Einträge zu Elementpositionen
************
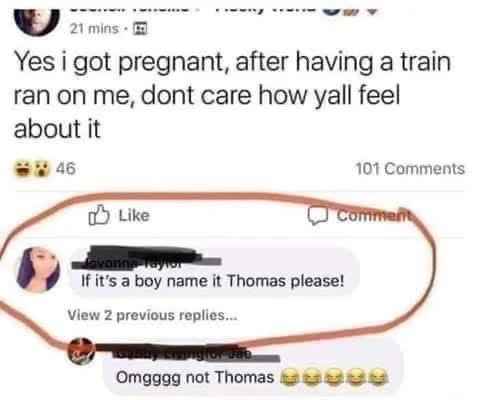Viewport: 480px width, 400px height.
Task: Click the post audience privacy icon
Action: [x=140, y=29]
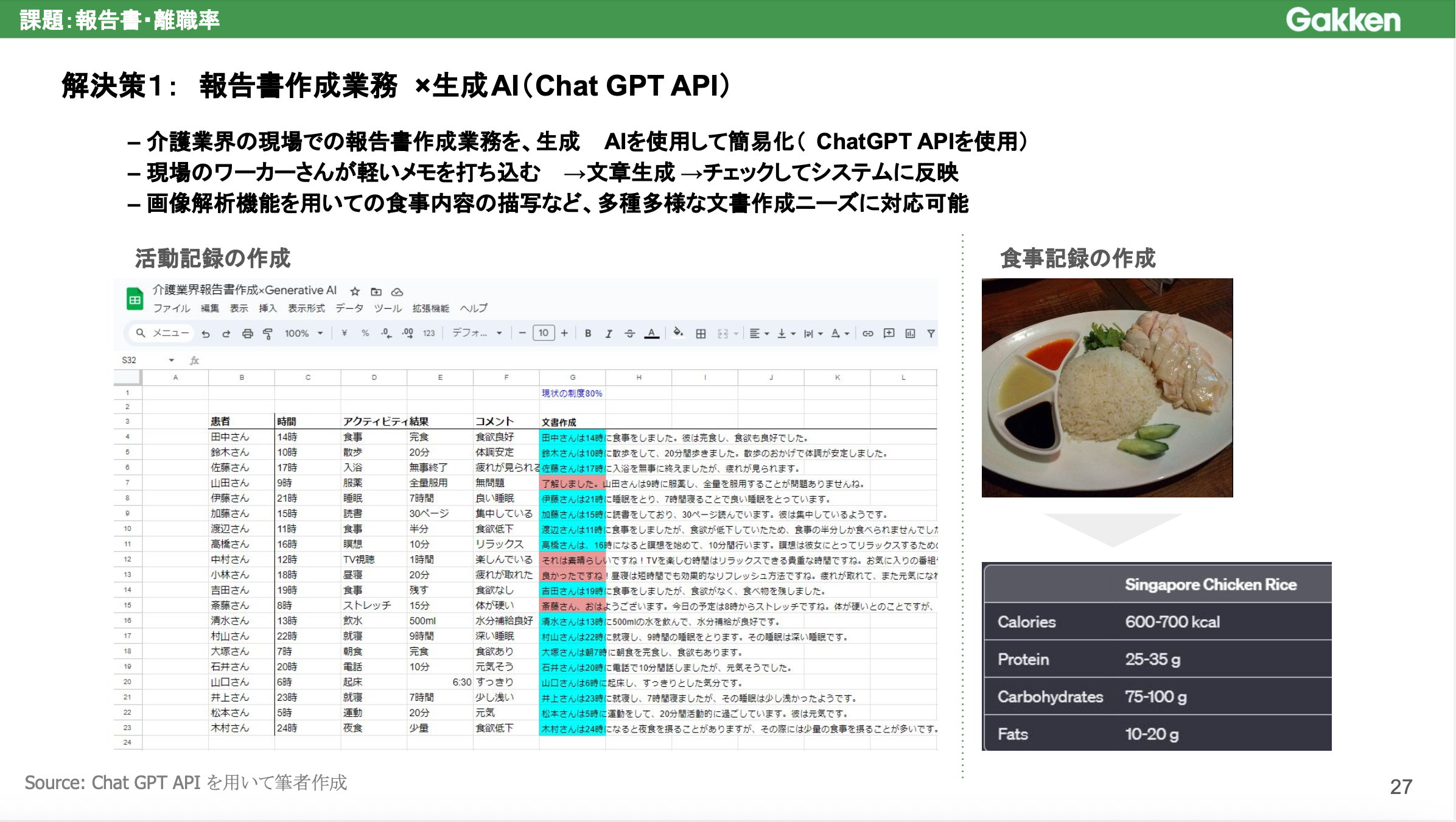Click the insert chart icon

pyautogui.click(x=910, y=334)
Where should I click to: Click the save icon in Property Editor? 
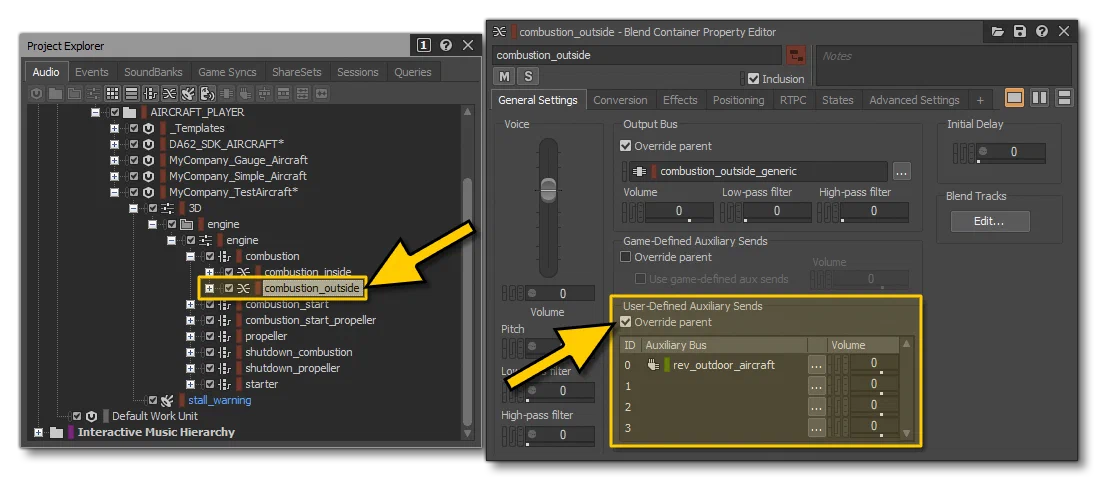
************
Gib das gesamte Material oben Zeile für Zeile wortgetreu wieder. Lass dabei die Bilder weg.

Viewport: 480px width, 400px height.
Task: Click the post audience privacy icon
Action: [x=140, y=29]
Click the insert chart icon

pyautogui.click(x=910, y=334)
Where should I click to: Click the save icon in Property Editor? 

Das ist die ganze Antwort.